*** Texto de leitura

O atual primeiro-ministro Mario Draghi, que tem sido uma fonte confiável no mercado desde que assumiu o cargo há um ano, é visto como um candidato confiável, mas a sua eleição não seria favorecida por líderes políticos, que relutam em mudar. “Um governo que deu resultados positivos até agora”, reconhece o especialista. No entanto, Ramenghi não descarta os benefícios de trazer Draghi para o Quirinale, já que o novo presidente permanecerá no cargo por sete anos, embora os resultados do trabalho dos grandes da política italiana só sejam mais visíveis a longo prazo.

Partido duplo Palazzo Chigi-Quirinale

Uma análise do Credit Suisse aponta para dois cenários potenciais. Draghi provavelmente será eleito para o Quirinale, enquanto um primeiro-ministro de centro-direita o sucederá no Palazzo Chigi. “De acordo com um acordo pré-estabelecido entre os partidos que atualmente apoiam o governo de unidade nacional”, explicam os analistas.

Um segundo cenário contempla a eleição de um Presidente da República escolhido pelo centro-direita (diferente do polémico Silvio Berlusconi) e a permanência de Draghi no cargo atual. Ambos os cenários, diz a entidade suíça, evitariam o risco de eleições antecipadas. No entanto, um possível afastamento de Draghi do quadro político italiano, do ponto de vista macroeconómico, poderá paralisar o Governo e pôr em perigo a recuperação de Itália, que poderá não cumprir os compromissos assumidos a nível europeu, veem no Credit Suisse.

O cenário eleitoral antecipado ensombra o PNRR

A primeira e mais óbvia consequência de qualquer eleição antecipada seria uma mudança na implementação do PNRR. O Credit Suisse indica que, de acordo com inquéritos políticos em dezembro, a coligação de centro-direita poderá garantir uma participação maior no Parlamento do que tem atualmente. O centro-esquerda também poderá aumentar a sua participação geral, enquanto o M5S verá a sua participação reduzida para 10 pontos.

O mais surpreendente para os analistas é o resultado dos dois partidos de direita. Os Fratelli d'Italia (Irmãos da Itália) vão ver a sua participação aumentar em quase 15 pontos, enquanto a Liga manterá os seus 20% no Parlamento. “Do ponto de vista económico e comunitário, isso é preocupante”, escrevem no Credit Suisse. A maior proporção de eurocéticos no Parlamento pode atrasar e até inviabilizar o PNRR e reintroduzir as tensões entre a Itália e a UE. Isso comprometerá não apenas a recuperação económica de Itália, mas também a estabilidade do bloco”.

Ramenghi, da UBS, também se expressa nesta linha. Acredita que apesar da baixa probabilidade de eleições antecipadas, essa variável não pode ser descartada. “Qualquer perda de credibilidade do governo, ou um atraso no atendimento dos pedidos da Comissão Europeia para o lançamento do Fundo de Recuperação, pode ter implicações para as discussões políticas da UE. E serão consistentes uma vez que as negociações sobre a reforma do Pacto de Estabilidade e Crescimento ainda estão previstas”, insiste.

******

> **Verifique a compreensão**:
(1) Indique todas as pessoas nomeadas no texto sobre a política italiana.
(2) Reproduza do texto sobre a política italiana tudo o que vai de "Um segundo cenário" até "veem no Credit Suisse.".

*** Registos fornecidos

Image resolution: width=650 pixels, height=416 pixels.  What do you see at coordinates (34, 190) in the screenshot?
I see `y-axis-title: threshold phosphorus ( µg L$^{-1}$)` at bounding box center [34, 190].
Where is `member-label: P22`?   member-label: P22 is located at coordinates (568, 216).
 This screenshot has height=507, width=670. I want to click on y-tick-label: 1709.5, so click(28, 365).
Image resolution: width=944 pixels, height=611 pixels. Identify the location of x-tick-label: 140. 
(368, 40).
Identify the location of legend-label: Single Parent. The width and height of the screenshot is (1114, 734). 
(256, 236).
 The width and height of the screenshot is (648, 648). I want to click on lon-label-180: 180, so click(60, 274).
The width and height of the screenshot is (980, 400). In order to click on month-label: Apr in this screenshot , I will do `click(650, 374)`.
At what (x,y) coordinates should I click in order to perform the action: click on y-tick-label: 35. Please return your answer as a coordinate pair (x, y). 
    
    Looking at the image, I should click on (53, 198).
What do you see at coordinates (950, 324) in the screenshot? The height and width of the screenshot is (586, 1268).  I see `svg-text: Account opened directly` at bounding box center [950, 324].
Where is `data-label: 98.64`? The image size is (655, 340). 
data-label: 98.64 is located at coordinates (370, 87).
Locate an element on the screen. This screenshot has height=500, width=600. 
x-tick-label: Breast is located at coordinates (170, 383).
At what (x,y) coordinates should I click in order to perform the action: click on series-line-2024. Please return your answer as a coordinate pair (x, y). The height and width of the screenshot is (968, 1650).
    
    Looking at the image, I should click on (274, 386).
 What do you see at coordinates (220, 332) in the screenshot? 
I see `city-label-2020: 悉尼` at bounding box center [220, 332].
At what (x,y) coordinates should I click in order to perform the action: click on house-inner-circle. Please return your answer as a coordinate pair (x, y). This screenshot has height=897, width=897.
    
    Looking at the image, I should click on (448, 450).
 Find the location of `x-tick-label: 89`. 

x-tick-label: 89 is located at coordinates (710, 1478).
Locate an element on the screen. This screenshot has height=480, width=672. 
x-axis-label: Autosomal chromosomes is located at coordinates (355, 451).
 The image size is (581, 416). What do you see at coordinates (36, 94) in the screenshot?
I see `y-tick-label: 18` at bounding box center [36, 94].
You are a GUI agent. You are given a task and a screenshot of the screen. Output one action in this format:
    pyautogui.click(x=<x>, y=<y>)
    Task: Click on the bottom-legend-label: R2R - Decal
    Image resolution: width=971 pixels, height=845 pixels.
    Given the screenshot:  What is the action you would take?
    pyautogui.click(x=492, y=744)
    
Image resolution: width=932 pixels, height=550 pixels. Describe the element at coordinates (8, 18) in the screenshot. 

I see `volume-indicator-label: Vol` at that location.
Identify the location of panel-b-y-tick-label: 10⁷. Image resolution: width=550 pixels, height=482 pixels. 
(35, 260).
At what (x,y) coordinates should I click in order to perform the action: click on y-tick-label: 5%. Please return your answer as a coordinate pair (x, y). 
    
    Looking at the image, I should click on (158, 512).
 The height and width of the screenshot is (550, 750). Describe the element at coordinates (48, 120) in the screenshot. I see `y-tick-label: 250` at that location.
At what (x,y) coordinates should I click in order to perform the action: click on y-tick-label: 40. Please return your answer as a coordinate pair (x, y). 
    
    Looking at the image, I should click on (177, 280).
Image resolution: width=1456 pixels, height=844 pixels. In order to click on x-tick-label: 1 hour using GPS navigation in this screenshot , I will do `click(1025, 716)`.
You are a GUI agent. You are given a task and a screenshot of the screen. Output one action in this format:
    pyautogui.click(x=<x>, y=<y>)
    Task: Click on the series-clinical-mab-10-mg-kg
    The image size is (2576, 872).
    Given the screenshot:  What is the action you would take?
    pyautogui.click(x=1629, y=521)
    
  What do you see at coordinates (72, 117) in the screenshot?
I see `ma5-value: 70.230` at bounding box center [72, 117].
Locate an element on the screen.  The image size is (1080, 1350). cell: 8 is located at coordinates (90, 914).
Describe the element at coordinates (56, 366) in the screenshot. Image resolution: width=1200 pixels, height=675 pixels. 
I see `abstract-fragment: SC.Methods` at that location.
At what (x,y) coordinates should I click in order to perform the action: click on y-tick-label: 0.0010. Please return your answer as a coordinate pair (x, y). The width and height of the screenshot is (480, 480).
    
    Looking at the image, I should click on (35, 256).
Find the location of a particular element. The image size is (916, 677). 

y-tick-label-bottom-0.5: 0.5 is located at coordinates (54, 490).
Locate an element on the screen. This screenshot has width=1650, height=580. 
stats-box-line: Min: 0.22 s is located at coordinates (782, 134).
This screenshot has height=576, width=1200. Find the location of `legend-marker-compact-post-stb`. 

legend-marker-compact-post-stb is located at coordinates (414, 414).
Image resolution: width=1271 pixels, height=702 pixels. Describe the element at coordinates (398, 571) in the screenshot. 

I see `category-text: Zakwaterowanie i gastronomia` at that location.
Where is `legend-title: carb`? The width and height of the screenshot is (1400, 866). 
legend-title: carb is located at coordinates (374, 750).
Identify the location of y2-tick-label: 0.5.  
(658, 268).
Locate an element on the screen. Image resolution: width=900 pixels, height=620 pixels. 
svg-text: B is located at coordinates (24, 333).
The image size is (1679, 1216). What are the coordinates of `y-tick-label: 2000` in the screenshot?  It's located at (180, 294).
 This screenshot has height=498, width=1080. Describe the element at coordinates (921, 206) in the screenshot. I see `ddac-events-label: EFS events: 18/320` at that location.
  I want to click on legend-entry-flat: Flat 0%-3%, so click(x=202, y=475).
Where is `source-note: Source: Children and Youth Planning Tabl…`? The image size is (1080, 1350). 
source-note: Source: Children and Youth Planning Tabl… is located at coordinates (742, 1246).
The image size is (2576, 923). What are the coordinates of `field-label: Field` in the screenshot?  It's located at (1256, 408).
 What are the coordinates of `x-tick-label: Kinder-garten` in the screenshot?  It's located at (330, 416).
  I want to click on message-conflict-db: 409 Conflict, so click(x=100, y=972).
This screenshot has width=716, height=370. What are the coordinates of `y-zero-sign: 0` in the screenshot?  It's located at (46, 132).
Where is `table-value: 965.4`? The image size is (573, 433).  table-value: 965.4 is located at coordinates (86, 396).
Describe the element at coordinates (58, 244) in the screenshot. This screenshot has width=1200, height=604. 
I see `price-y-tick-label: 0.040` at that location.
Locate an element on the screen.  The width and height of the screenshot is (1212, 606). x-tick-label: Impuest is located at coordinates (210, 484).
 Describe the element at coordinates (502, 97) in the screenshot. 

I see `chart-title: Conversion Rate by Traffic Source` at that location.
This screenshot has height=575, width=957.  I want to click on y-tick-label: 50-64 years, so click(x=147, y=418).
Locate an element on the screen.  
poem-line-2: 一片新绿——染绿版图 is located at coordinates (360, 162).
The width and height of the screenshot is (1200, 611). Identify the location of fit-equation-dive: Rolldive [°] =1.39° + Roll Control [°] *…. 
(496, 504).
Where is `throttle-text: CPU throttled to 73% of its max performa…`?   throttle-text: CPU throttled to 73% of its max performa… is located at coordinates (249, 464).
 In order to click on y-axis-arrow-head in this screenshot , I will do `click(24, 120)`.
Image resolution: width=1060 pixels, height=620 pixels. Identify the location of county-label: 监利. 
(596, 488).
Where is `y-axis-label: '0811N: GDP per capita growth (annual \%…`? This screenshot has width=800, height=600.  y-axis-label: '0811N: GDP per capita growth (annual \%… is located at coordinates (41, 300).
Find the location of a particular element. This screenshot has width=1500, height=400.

******

> **Respostas**:
(1) Mario Draghi, Ramenghi, Silvio Berlusconi

(2)
Um segundo cenário contempla a eleição de um Presidente da República escolhido pelo centro-direita (diferente do polémico Silvio Berlusconi) e a permanência de Draghi no cargo atual. Ambos os cenários, diz a entidade suíça, evitariam o risco de eleições antecipadas. No entanto, um possível afastamento de Draghi do quadro político italiano, do ponto de vista macroeconómico, poderá paralisar o Governo e pôr em perigo a recuperação de Itália, que poderá não cumprir os compromissos assumidos a nível europeu, veem no Credit Suisse.